Rapid action needed from governments to drive hydrogen economy – IEA
Governments need to move faster and more decisively on policy measures to enable low-carbon hydrogen to help the world reach net-zero while boosting energy security.
This is according to the latest report released by the International Energy Agency (IEA), Global Hydrogen Review 2021, that states the nascent hydrogen market is on the cusp of significant cost declines and widespread global growth.
Currently, 17 governments have released hydrogen strategies, and more than 20 others have publicly announced strategies are in the works. Furthermore, growing numbers of pilot projects are underway to use hydrogen to decarbonize hard-to-abate sectors such as steel and transportation.
“We have experienced false starts before with hydrogen, so we can’t take success for granted. But this time, we are seeing exciting progress in making hydrogen cleaner, more affordable, and more available for use across different sectors of the economy,” said Fatih Birol, IEA Executive Director, who launched the report at the Hydrogen Energy Ministerial Meeting hosted by Japan.

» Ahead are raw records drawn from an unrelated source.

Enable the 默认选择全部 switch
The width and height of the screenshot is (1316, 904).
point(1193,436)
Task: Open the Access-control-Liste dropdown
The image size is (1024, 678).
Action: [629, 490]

“Governments need to take rapid actions to lower the barriers that are holding low-carbon hydrogen back from faster growth, which will be important if the world is to have a chance of reaching net-zero emissions by 2050.”
The main obstacle to driving the use of low-carbon hydrogen is the cost of producing it, according to the IEA. Production requires either large amounts of electricity to produce hydrogen from water, or the use of carbon capture technologies if the hydrogen is produced from fossil fuels.

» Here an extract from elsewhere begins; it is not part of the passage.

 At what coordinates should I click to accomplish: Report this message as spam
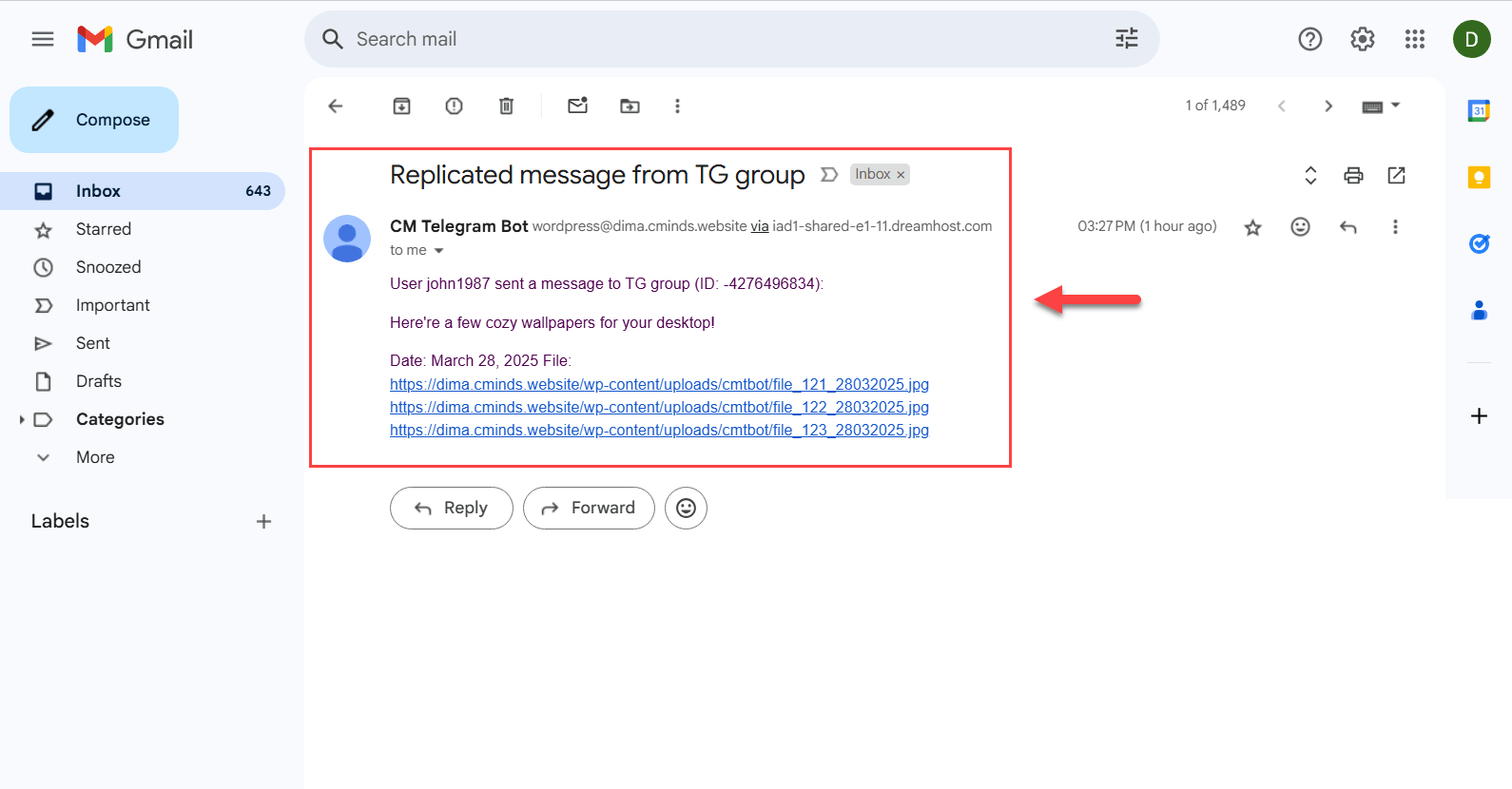point(454,106)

Investments and focused policies are therefore needed to close the price gap between low-carbon hydrogen and emissions-intensive hydrogen produced from fossil fuels.
Another key issue identified in the IEA report is that policy action so far focuses on the production of low-carbon hydrogen, while the necessary corresponding steps that are required to build demand in new applications is limited.
To address these issues and support governments in taking decisive action, the Global Hydrogen Review lays out a series of recommendations for near term-action beyond just mobilizing investment in research, production, and infrastructure.
It highlights that governments could stimulate demand and reduce price differences through carbon pricing, mandates, quotas, and hydrogen requirements in public procurement.
In addition, international cooperation is needed to establish standards and regulations and to create global hydrogen markets that could spur demand in countries with limited potential to produce low-carbon hydrogen and create export opportunities for countries with large renewable energy supplies or large CO2 storage potential.
The report is available online.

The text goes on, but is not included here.